Sportivitas, itulah kata yang aku anggap paling tepat untuk sikap mereka. Sebuah kata yang bermakna dalam, di mana ada pengertian hati yang terbuka, kelapangan dada, serta semangat untuk menerima apapun hasilnya termaktub di dalamnya. Sebuah sikap saling menghormati, menerima, bahkan mengakui kehebatan lawan terbungkus rapi di dalamnya. Sebuah perasaan saling mendukung, memberi semangat, dan tidak putus asa begitu saja tersirat begitu mendalam di kata ini.
Berbicara tentang sportivitas, mudah untuk ditemui di luar negeri tetapi sangat langka untuk dilihat di dalam negeri. Bukan maksud aku meremehkan Republik ini, tapi begitulah realitanya. Contoh yang paling jelas adalah proses pemilihan jabatan tertentu. Masih sangat fresh di pikiran kita, gejolak-gejolak yang terjadi di bumi nusantara ini yang berujung kerusuhan terjadi di mana-mana. Alasannya sangat klasik, tidak terima bahwa jagoannya kalah. Ketika dibedah lebih lanjut, kita akan mendapatkan alasan-alasan kecil yang sangat bervariasi, dari tuduhan penggelapan suara, perhitungan yang tidak fair, money politic, dan banyak kambing hitam lainnya. Dan ujung-ujungnya siapa sih yang rugi? Rakyat sendiri khan.
Aku mengerti sekali, bahwa mereka yang kalah tidak menerima karena alasan uang. Pengalamanku yang pernah terlibat beberapa waktu dalam dunia politik sangat memahaminya. Banyak yang demi jabatan tertentu rela menggocek kantongnya bahkan menjual aset-aset pribadinya sampai habis. Jadi sangat wajar kalau kalah langsung ngamuk. Dan kalau berbicara sportivitas untuk mereka pasti seperti berkata-kata kepada batu saja.

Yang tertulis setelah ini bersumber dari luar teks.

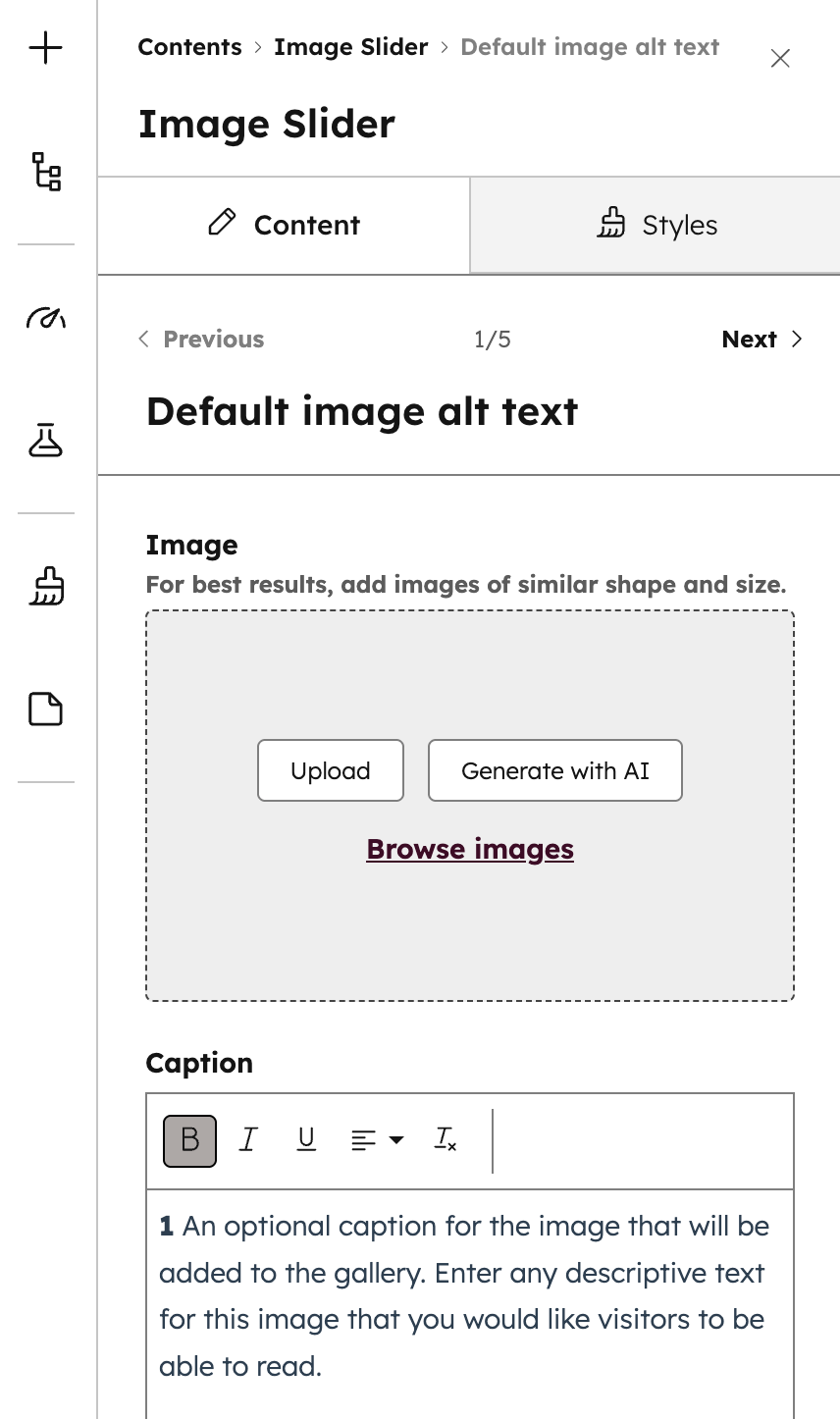
Task: Click the Styles tab paintbrush icon
Action: tap(611, 224)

Tetapi bukankah seharusnya mereka yang memberanikan diri untuk terjun ke sana harus menyadari sepenuhnya, bahwa dalam suatu kompetisi pasti ada yang kalah dan menang?

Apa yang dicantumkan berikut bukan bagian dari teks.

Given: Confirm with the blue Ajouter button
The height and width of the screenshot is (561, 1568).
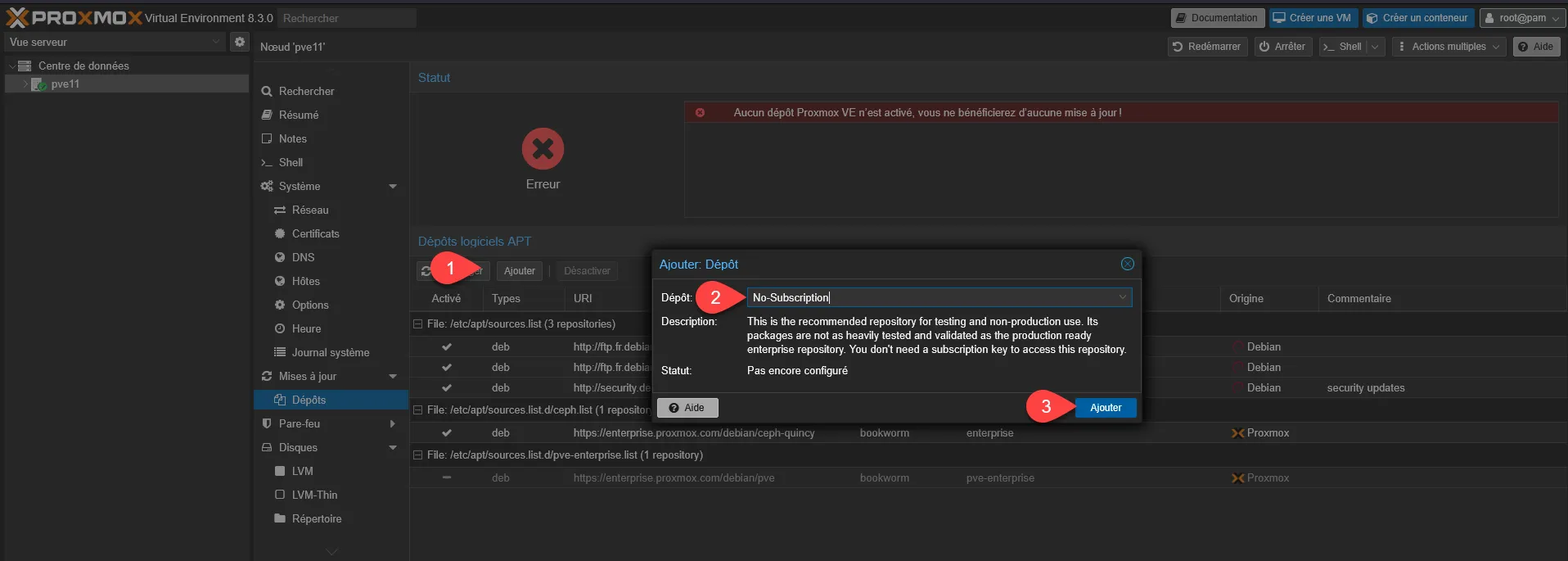Looking at the screenshot, I should [1105, 408].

Aku suka membandingkan realita yang terjadi di negeri ini dengan apa yang berlaku di luar negeri, terutama di negara yang sudah maju. Mungkin kedengarannya tidak fair yah, namun aku pikir itu perlu sebagai bahan perbandingan dan pembelajaran saja. Masih jelas waktu pemilihan Presiden di negeri paman Sam, di mana waktu itu Al Gore kalah secara negara bagian tetapi unggul secara suara dari presiden sekarang George Bush Jr [CMIIW]. Ada kelapangan untuk menerima bahwa itulah konsekuensi dan harga sebuah demokrasi dan sistem. Aku membayangkan berapa duit yang sudah dikeluarkan untuk kampanye, pasti sangat sangat sangat banyak. Namun aku tidak melihat tuh, kejadian anarkis terjadi di sana. Yang aku dapatkan hanyalah kebesaran hati pihak yang kalah muncul di televisi nasional, mengakui kekalahan seraya mengucapkan selamat kepada yang menang.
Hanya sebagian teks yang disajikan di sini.